Exercise instructions
Print the following entries line for line, keeping every character unchanged.

Saved entries:
=== Begin Enclosure ===
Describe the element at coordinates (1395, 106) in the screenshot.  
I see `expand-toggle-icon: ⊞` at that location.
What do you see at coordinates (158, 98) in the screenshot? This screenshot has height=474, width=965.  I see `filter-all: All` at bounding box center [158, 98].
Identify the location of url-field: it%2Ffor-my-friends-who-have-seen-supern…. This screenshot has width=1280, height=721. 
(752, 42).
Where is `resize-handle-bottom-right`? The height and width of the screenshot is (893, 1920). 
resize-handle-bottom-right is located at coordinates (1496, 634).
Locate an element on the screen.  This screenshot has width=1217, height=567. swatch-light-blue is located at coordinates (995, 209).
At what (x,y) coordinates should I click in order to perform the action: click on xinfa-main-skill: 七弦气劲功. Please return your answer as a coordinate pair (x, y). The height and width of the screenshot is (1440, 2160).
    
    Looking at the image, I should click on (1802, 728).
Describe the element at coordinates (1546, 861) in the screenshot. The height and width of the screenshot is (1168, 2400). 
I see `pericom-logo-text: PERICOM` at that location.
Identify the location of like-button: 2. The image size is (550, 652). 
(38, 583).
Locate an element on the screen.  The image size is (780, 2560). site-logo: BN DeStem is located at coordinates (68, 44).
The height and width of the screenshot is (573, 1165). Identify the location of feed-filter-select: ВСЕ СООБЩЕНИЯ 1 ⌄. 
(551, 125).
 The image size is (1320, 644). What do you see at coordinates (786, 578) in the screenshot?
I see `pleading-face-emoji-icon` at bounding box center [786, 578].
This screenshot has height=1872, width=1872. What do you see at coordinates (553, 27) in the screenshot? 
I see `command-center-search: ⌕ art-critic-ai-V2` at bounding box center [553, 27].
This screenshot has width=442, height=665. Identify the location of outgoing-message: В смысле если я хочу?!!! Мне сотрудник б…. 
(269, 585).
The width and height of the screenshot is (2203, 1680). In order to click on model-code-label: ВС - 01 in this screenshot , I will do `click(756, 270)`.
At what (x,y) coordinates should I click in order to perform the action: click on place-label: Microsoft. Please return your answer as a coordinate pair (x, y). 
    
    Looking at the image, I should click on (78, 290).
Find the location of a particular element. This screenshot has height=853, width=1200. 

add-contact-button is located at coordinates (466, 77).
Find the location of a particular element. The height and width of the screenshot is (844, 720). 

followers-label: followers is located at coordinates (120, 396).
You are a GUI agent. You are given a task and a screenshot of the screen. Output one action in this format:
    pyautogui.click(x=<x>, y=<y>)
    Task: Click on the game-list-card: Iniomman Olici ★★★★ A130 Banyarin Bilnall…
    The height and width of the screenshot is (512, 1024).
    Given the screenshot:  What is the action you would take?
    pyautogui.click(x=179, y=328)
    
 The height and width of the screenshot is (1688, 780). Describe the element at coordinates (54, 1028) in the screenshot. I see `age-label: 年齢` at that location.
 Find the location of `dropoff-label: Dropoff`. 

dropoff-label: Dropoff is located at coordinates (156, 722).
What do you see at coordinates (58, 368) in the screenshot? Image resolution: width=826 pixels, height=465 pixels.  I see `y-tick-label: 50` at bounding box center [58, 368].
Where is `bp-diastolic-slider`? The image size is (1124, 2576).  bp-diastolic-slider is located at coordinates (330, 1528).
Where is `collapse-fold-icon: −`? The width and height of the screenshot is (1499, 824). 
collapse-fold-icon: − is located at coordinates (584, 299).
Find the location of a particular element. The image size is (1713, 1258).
=== End Enclosure ===
Result of this exercise
Describe the element at coordinates (1395, 106) in the screenshot.  
I see `expand-toggle-icon: ⊞` at that location.
What do you see at coordinates (158, 98) in the screenshot? This screenshot has height=474, width=965.  I see `filter-all: All` at bounding box center [158, 98].
Identify the location of url-field: it%2Ffor-my-friends-who-have-seen-supern…. This screenshot has width=1280, height=721. 
(752, 42).
Where is `resize-handle-bottom-right`? The height and width of the screenshot is (893, 1920). 
resize-handle-bottom-right is located at coordinates (1496, 634).
Locate an element on the screen.  This screenshot has width=1217, height=567. swatch-light-blue is located at coordinates (995, 209).
At what (x,y) coordinates should I click in order to perform the action: click on xinfa-main-skill: 七弦气劲功. Please return your answer as a coordinate pair (x, y). The height and width of the screenshot is (1440, 2160).
    
    Looking at the image, I should click on (1802, 728).
Describe the element at coordinates (1546, 861) in the screenshot. The height and width of the screenshot is (1168, 2400). 
I see `pericom-logo-text: PERICOM` at that location.
Identify the location of like-button: 2. The image size is (550, 652). 
(38, 583).
Locate an element on the screen.  The image size is (780, 2560). site-logo: BN DeStem is located at coordinates (68, 44).
The height and width of the screenshot is (573, 1165). Identify the location of feed-filter-select: ВСЕ СООБЩЕНИЯ 1 ⌄. 
(551, 125).
 The image size is (1320, 644). What do you see at coordinates (786, 578) in the screenshot?
I see `pleading-face-emoji-icon` at bounding box center [786, 578].
This screenshot has height=1872, width=1872. What do you see at coordinates (553, 27) in the screenshot? 
I see `command-center-search: ⌕ art-critic-ai-V2` at bounding box center [553, 27].
This screenshot has width=442, height=665. Identify the location of outgoing-message: В смысле если я хочу?!!! Мне сотрудник б…. 
(269, 585).
The width and height of the screenshot is (2203, 1680). In order to click on model-code-label: ВС - 01 in this screenshot , I will do `click(756, 270)`.
At what (x,y) coordinates should I click in order to perform the action: click on place-label: Microsoft. Please return your answer as a coordinate pair (x, y). 
    
    Looking at the image, I should click on (78, 290).
Find the location of a particular element. This screenshot has height=853, width=1200. 

add-contact-button is located at coordinates (466, 77).
Find the location of a particular element. The height and width of the screenshot is (844, 720). 

followers-label: followers is located at coordinates (120, 396).
You are a GUI agent. You are given a task and a screenshot of the screen. Output one action in this format:
    pyautogui.click(x=<x>, y=<y>)
    Task: Click on the game-list-card: Iniomman Olici ★★★★ A130 Banyarin Bilnall…
    The height and width of the screenshot is (512, 1024).
    Given the screenshot:  What is the action you would take?
    pyautogui.click(x=179, y=328)
    
 The height and width of the screenshot is (1688, 780). Describe the element at coordinates (54, 1028) in the screenshot. I see `age-label: 年齢` at that location.
 Find the location of `dropoff-label: Dropoff`. 

dropoff-label: Dropoff is located at coordinates (156, 722).
What do you see at coordinates (58, 368) in the screenshot? Image resolution: width=826 pixels, height=465 pixels.  I see `y-tick-label: 50` at bounding box center [58, 368].
Where is `bp-diastolic-slider`? The image size is (1124, 2576).  bp-diastolic-slider is located at coordinates (330, 1528).
Where is `collapse-fold-icon: −`? The width and height of the screenshot is (1499, 824). 
collapse-fold-icon: − is located at coordinates (584, 299).
Find the location of a particular element. The image size is (1713, 1258).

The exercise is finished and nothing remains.